Records for this task Start Marker

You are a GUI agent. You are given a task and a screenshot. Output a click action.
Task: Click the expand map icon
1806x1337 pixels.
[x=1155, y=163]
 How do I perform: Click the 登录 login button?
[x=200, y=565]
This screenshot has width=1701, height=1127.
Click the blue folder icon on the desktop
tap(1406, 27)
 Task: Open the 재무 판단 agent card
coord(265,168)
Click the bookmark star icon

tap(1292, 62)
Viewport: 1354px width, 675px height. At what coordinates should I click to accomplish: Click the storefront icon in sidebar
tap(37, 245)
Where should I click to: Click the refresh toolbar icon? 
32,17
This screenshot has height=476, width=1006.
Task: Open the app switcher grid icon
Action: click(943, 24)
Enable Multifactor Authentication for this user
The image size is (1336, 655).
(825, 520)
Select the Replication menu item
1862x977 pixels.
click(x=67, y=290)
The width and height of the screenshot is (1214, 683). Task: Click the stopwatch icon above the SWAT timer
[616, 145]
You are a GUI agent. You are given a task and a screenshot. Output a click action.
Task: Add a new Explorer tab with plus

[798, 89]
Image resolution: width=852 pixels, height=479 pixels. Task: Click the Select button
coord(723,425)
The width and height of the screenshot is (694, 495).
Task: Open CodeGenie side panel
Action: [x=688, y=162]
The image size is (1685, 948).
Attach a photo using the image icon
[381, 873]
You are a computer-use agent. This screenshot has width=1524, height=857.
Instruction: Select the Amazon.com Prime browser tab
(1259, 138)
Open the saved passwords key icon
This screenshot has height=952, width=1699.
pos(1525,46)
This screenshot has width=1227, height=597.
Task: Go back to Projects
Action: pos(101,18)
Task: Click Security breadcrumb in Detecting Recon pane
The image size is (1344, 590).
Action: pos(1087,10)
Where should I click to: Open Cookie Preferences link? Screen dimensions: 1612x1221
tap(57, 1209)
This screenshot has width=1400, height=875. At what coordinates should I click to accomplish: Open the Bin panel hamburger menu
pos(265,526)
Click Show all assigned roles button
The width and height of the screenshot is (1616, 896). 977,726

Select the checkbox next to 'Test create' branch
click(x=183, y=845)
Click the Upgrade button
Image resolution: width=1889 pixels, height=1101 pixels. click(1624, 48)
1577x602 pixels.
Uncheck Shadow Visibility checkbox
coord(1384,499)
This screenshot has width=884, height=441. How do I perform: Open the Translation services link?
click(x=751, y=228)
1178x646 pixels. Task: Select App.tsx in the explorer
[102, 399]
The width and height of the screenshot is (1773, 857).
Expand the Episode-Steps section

Records for this task End Marker

**To do:**
Whatever the entries say, repeat all of them exactly.

**Response area:**
You are a GUI agent. You are given a task and a screenshot. Output a click action.
Task: Click the expand map icon
1806x1337 pixels.
[x=1155, y=163]
 How do I perform: Click the 登录 login button?
[x=200, y=565]
This screenshot has width=1701, height=1127.
Click the blue folder icon on the desktop
tap(1406, 27)
 Task: Open the 재무 판단 agent card
coord(265,168)
Click the bookmark star icon

tap(1292, 62)
Viewport: 1354px width, 675px height. At what coordinates should I click to accomplish: Click the storefront icon in sidebar
tap(37, 245)
Where should I click to: Click the refresh toolbar icon? 
32,17
This screenshot has height=476, width=1006.
Task: Open the app switcher grid icon
Action: click(943, 24)
Enable Multifactor Authentication for this user
The image size is (1336, 655).
(825, 520)
Select the Replication menu item
1862x977 pixels.
click(x=67, y=290)
The width and height of the screenshot is (1214, 683). Task: Click the stopwatch icon above the SWAT timer
[616, 145]
You are a GUI agent. You are given a task and a screenshot. Output a click action.
Task: Add a new Explorer tab with plus

[798, 89]
Image resolution: width=852 pixels, height=479 pixels. Task: Click the Select button
coord(723,425)
The width and height of the screenshot is (694, 495).
Task: Open CodeGenie side panel
Action: [x=688, y=162]
The image size is (1685, 948).
Attach a photo using the image icon
[381, 873]
You are a computer-use agent. This screenshot has width=1524, height=857.
Instruction: Select the Amazon.com Prime browser tab
(1259, 138)
Open the saved passwords key icon
This screenshot has height=952, width=1699.
pos(1525,46)
This screenshot has width=1227, height=597.
Task: Go back to Projects
Action: pos(101,18)
Task: Click Security breadcrumb in Detecting Recon pane
The image size is (1344, 590).
Action: pos(1087,10)
Where should I click to: Open Cookie Preferences link? Screen dimensions: 1612x1221
tap(57, 1209)
This screenshot has width=1400, height=875. At what coordinates should I click to accomplish: Open the Bin panel hamburger menu
pos(265,526)
Click Show all assigned roles button
The width and height of the screenshot is (1616, 896). 977,726

Select the checkbox next to 'Test create' branch
click(x=183, y=845)
Click the Upgrade button
Image resolution: width=1889 pixels, height=1101 pixels. click(1624, 48)
1577x602 pixels.
Uncheck Shadow Visibility checkbox
coord(1384,499)
This screenshot has width=884, height=441. How do I perform: Open the Translation services link?
click(x=751, y=228)
1178x646 pixels. Task: Select App.tsx in the explorer
[102, 399]
The width and height of the screenshot is (1773, 857).
Expand the Episode-Steps section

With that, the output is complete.